Il concetto del cerchio d’oro di Simon Sinek sostiene che ogni persona o organizazzione sa “cosa” fa e spesso lo sa esprimere anche chiaramente. Alcuni riescono anche a spiegare anche “come” lo fanno: i passi dei processi che li portano a quella scelta o attività, ad esempio come le merci vengono trattate durante il trasporto, e cosi via.
Solo in pochi saprebbero comunicare il “perché” fanno ciò che fanno.
E non si intende banalmente il profitto. Quello ne è solo la consegunza.
Il “perché” è lo scopo che si vuole raggiungere, le convinzioni che ti guidano. Perché ti svegli al mattino? Perché la tua azienda esiste? Tutti partono dal “cosa”, passando per il “come”, fino ad arrivare al “perché”.
I grandi leader pensano al contrario: partono sempre dal “perché”.

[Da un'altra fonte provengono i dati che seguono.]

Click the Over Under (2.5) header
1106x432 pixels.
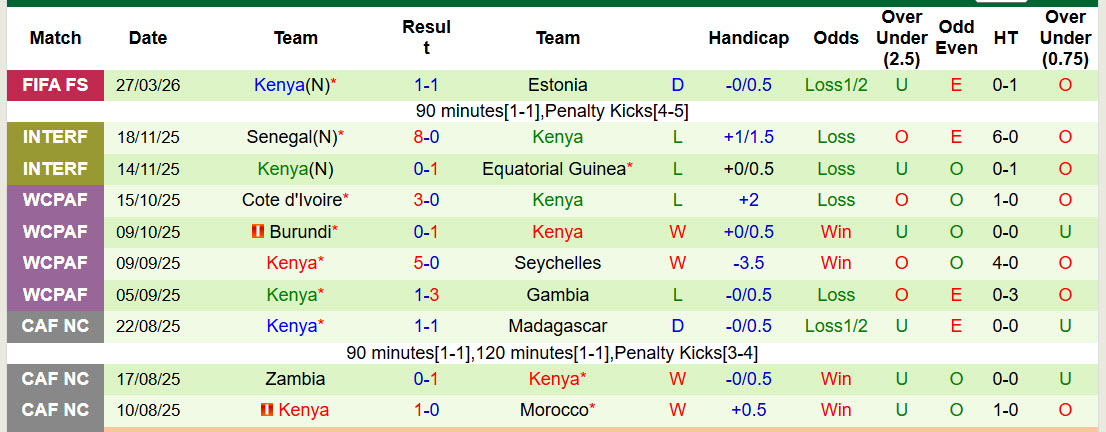pyautogui.click(x=902, y=38)
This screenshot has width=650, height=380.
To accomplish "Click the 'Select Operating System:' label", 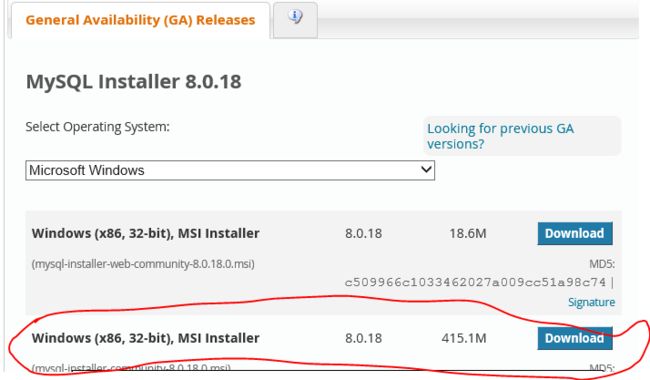I will click(x=97, y=127).

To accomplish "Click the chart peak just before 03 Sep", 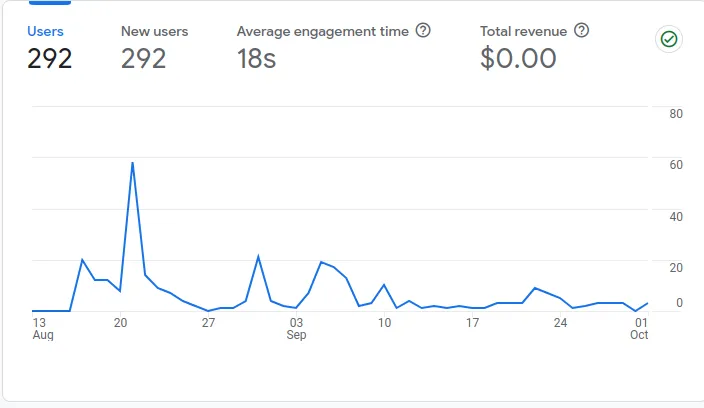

Sinek porta come esempio aziende come Nike o Apple, o uomini ispirati, come Obama e Musk. Volete portare sempre con voi la vostra musica? Volete cambiare il vostro paese? Yes, we can. Non vi propongono l’oggetto, ma il bisogno, la necessità di poter fare, di poter essere o di poter diventare. Lo scopo.
L’oggetto – il cosa –ne è solo la conseguenza.
Il cinico ed il qualunquista diranno che è solo una questione di vendita. Ma appena guardi i grandi della storia, scopri la loro visione, i risultati. Anche al prezzo della propria vita.
Paolo Borsellino disse “È bello morire per ciò in cui si crede; chi ha paura muore ogni giorno, chi non ha paura muore una volta sola”. I grandi della storia lo hanno sempre fatto: da Mandela a Gandhi fino a Martin Luther King di cui abbiamo appena commemorato i 50 anni dalla sua scomparsa il 4 Aprile appena trasorso.
Non vendevano un prodotto, offrivano una visione, un modo di essere a cui aspirare.
Ma come si applica tutto ciò alla politica di oggi? Come tutto ciò dovrebbe cambiare il modo di ascoltare i politici ed interpretare il loro messaggio politico? Cosa li differenzia gli dagli altri?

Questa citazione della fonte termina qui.